Feb 11 (Reuters) - Republic Airways Holdings Inc, which provides regional flights for bigger airlines, said on Tuesday that pretax income would be reduced this year because a lack of qualified pilots forced it to pull planes from service.
Its stock dropped 8.4 percent.
The company, which owns regional carriers Chautauqua Airlines and Republic Airlines, said in a federal filing “the company is no longer seeking extensions for 27 of 41 Embraer planes.” It cited a “significant reduction” in pilots who meet U.S. experience rules.
Republic added that it expected to take the 27 planes out of service this year, a move that will reduce pretax income between $18 million and $22 million. It did not give more financial details in the filing.

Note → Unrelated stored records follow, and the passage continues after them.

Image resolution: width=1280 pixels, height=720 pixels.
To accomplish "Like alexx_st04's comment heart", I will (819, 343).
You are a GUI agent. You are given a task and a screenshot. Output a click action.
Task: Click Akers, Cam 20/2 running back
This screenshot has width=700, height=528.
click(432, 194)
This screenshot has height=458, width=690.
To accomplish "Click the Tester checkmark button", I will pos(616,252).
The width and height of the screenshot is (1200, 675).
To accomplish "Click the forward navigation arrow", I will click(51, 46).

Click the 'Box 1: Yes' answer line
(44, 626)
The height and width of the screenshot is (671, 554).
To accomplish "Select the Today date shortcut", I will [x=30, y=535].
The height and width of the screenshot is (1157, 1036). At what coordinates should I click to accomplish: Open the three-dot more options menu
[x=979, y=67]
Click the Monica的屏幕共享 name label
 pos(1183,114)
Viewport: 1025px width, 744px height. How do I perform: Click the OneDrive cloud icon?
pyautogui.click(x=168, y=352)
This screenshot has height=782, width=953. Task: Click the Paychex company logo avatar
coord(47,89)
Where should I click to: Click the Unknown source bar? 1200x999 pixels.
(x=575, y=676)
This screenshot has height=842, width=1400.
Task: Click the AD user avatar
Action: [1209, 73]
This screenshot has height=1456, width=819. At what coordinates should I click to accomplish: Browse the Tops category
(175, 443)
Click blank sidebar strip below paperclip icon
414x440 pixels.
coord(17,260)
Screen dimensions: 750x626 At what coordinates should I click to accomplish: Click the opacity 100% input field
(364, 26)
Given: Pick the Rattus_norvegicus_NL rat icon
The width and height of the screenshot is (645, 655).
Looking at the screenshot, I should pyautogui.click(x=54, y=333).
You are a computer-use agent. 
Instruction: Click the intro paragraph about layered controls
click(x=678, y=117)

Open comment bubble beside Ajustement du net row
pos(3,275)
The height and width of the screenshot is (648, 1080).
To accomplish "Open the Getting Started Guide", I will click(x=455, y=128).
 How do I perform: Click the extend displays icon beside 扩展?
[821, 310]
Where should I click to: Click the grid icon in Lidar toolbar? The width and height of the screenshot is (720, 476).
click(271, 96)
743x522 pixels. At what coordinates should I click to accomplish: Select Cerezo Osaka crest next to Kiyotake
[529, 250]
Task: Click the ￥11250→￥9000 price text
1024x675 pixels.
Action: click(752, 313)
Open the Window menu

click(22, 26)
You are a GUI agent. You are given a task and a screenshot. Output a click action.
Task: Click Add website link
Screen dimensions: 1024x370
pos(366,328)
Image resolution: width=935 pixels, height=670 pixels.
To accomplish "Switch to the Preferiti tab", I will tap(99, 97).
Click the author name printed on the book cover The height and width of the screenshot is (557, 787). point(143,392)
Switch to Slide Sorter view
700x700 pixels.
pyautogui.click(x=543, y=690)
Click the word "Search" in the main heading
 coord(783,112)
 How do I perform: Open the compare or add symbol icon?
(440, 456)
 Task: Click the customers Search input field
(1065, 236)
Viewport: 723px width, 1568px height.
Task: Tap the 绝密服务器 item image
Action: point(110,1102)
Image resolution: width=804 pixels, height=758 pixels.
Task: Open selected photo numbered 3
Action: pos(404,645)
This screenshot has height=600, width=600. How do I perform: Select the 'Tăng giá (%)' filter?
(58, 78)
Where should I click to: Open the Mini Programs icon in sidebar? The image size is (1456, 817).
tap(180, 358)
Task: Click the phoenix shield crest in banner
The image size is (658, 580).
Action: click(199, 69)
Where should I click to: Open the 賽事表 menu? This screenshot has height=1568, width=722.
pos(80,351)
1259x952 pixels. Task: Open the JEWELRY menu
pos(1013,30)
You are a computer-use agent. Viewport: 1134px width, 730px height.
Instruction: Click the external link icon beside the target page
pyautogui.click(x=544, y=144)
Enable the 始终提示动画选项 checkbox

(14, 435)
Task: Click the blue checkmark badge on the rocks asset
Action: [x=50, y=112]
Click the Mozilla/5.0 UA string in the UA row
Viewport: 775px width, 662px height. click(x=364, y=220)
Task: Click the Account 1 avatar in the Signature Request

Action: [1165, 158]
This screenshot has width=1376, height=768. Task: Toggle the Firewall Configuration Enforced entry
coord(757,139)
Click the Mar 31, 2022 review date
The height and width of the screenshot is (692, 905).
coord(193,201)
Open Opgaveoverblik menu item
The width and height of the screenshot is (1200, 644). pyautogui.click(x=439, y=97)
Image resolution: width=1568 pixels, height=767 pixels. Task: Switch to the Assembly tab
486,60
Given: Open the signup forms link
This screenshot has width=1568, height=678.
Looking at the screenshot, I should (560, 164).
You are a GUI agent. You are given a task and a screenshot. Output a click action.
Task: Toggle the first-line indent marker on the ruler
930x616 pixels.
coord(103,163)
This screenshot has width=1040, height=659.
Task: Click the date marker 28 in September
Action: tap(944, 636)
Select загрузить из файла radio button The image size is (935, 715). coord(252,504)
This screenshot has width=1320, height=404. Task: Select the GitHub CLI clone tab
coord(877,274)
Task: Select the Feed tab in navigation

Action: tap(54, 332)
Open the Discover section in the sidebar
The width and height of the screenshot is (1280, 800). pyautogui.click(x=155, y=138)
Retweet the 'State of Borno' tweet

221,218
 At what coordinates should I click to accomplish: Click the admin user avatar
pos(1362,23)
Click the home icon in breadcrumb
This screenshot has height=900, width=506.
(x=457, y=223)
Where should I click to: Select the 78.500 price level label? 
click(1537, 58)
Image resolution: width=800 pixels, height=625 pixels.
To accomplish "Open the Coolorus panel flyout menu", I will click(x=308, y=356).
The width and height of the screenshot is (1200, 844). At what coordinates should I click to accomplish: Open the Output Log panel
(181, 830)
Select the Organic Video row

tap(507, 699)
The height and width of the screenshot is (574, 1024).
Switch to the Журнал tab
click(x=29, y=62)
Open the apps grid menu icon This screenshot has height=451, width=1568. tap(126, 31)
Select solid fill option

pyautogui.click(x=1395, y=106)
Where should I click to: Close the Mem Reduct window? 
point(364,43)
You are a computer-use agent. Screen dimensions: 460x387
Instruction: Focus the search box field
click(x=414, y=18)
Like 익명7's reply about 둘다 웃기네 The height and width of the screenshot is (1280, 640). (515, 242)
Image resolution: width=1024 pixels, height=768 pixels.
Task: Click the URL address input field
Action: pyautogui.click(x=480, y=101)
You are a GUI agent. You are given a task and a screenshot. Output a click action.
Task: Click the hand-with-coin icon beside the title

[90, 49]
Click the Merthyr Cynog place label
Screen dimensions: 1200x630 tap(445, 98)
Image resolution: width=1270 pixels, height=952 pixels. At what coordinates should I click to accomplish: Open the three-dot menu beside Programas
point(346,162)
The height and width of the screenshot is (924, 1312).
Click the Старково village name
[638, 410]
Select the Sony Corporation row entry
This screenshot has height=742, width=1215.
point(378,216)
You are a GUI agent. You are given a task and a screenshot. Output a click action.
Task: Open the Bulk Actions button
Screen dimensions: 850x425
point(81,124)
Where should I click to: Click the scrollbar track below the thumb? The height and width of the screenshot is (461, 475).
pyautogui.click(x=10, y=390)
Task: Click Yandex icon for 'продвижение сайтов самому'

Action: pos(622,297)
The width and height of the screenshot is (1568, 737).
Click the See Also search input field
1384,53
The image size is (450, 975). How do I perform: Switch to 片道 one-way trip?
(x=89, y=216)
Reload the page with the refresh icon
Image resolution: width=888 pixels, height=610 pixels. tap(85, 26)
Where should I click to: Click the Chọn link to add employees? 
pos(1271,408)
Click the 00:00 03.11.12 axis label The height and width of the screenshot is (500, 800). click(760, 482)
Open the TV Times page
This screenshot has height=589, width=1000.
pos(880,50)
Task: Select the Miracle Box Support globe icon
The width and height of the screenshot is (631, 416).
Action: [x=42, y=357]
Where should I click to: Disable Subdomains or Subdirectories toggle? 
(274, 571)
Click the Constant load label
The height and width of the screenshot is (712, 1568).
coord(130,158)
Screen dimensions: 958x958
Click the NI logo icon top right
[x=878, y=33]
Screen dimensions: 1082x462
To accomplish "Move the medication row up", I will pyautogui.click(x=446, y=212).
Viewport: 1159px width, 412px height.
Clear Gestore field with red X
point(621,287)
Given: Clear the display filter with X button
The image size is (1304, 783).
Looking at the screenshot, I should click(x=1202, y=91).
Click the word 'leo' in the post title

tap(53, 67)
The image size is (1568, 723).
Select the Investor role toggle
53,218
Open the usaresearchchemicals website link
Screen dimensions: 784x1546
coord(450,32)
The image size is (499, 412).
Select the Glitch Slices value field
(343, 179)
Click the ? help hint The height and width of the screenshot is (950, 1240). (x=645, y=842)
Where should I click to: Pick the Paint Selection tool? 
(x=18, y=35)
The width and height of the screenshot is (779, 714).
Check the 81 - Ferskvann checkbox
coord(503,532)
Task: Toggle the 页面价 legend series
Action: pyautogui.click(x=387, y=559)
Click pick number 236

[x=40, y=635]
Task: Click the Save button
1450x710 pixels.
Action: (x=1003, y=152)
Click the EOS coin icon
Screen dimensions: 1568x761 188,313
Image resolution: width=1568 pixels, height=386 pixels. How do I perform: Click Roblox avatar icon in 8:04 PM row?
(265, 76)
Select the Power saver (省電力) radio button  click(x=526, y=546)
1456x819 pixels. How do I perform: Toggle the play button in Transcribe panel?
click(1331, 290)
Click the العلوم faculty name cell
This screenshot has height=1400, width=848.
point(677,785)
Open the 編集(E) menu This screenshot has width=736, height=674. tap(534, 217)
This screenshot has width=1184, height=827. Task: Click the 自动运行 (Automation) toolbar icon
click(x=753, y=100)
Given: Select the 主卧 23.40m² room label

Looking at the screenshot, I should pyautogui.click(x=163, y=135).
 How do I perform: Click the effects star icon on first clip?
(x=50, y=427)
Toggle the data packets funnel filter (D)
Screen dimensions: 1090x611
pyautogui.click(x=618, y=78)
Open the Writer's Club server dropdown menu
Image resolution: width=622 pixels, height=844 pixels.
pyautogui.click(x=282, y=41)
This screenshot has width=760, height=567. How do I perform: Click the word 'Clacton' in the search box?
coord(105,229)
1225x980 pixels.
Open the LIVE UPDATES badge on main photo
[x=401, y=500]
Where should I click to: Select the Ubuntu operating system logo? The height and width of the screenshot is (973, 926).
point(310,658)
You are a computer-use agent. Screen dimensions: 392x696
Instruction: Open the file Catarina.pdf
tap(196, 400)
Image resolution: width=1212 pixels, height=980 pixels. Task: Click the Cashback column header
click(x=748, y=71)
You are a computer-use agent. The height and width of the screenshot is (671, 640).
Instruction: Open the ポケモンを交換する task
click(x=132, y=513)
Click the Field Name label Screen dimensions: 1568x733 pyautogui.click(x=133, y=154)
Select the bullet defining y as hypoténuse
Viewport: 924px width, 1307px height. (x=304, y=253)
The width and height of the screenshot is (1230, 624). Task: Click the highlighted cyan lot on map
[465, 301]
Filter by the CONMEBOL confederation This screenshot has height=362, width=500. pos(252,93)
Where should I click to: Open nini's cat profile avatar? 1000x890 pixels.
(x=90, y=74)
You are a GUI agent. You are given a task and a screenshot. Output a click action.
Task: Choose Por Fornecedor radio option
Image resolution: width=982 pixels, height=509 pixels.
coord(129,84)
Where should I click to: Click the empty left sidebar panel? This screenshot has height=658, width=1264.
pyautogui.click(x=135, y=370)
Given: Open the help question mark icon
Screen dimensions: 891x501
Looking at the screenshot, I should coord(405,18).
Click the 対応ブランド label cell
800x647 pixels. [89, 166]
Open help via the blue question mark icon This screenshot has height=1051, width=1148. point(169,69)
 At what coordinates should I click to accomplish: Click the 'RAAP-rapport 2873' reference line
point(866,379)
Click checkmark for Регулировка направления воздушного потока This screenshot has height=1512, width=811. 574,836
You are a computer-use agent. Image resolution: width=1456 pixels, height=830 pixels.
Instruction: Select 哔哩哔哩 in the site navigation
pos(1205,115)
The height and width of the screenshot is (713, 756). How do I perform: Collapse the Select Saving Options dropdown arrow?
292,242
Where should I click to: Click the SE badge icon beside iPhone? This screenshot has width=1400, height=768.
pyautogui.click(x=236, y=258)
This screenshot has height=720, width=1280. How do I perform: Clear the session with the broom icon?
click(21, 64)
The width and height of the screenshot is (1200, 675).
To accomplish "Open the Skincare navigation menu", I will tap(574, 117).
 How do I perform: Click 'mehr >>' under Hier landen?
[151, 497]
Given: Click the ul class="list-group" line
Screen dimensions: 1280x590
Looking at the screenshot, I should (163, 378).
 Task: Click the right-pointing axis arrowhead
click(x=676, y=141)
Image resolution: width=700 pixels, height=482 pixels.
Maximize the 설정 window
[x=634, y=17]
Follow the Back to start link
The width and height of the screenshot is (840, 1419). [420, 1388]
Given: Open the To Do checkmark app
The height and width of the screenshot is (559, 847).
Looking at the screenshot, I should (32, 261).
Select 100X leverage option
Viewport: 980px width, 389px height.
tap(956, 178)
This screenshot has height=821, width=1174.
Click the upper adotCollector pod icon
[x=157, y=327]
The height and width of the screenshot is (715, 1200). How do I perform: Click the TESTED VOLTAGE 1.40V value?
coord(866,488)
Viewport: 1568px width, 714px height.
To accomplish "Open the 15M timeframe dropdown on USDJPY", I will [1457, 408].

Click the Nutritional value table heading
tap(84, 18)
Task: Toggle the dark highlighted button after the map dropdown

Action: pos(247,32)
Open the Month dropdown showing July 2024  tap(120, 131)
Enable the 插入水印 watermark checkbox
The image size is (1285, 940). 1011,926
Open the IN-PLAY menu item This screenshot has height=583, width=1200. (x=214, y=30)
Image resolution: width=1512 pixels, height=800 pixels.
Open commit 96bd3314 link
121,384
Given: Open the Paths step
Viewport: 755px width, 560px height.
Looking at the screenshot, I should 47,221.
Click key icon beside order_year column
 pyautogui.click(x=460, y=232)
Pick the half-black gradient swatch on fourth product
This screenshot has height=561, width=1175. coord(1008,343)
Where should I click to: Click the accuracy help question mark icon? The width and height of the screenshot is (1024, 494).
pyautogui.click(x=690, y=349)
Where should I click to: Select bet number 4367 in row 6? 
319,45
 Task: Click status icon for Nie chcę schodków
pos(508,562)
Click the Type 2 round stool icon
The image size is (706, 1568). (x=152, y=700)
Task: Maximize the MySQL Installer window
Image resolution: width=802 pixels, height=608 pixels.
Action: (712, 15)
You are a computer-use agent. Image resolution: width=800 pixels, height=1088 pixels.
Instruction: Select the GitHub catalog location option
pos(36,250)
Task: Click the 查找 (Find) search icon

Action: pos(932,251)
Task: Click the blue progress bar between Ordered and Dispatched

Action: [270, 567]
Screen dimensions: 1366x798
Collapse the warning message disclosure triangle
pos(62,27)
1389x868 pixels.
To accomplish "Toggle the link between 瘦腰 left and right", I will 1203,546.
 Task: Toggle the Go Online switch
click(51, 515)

Airline officials were not immediately available for comment.
The company also said it would create 750 fewer jobs because of the change.
U.S. Federal Aviation Administration rules that took effect last year require U.S. pilots to have 1,500 hours of flight time to operate commercial jets or cargo planes, up from 250 hours previously required for co-pilots.
Airlines also must comply with separate U.S. rules that took effect this year, requiring more rest for pilots. Industry observers said the rules were putting a strain on the supply of U.S. pilots as airlines expand to meet rising demand for travel.
Robert Mann, an aviation consultant in Port Washington, New York, said the beefed-up qualifications put regional carriers at a disadvantage versus the bigger airlines in attracting workers.
“There are a limited number of qualified applicants under the present limitation of 1,500 hours and those applicants will generally gravitate toward jobs at major carriers including cargo carriers as opposed to regionals,” said Mann.
Because of the new rules, the shortage is especially acute for regionals, “where the pay is so poor by comparison,” he added.
Republic stock was down 83 cents to $9.02. Other airlines shares also fell, with United Continental Holdings Inc down 2.4 percent to $44.04 and industry leader American Airlines Group Inc off 1.7 percent to $34.99.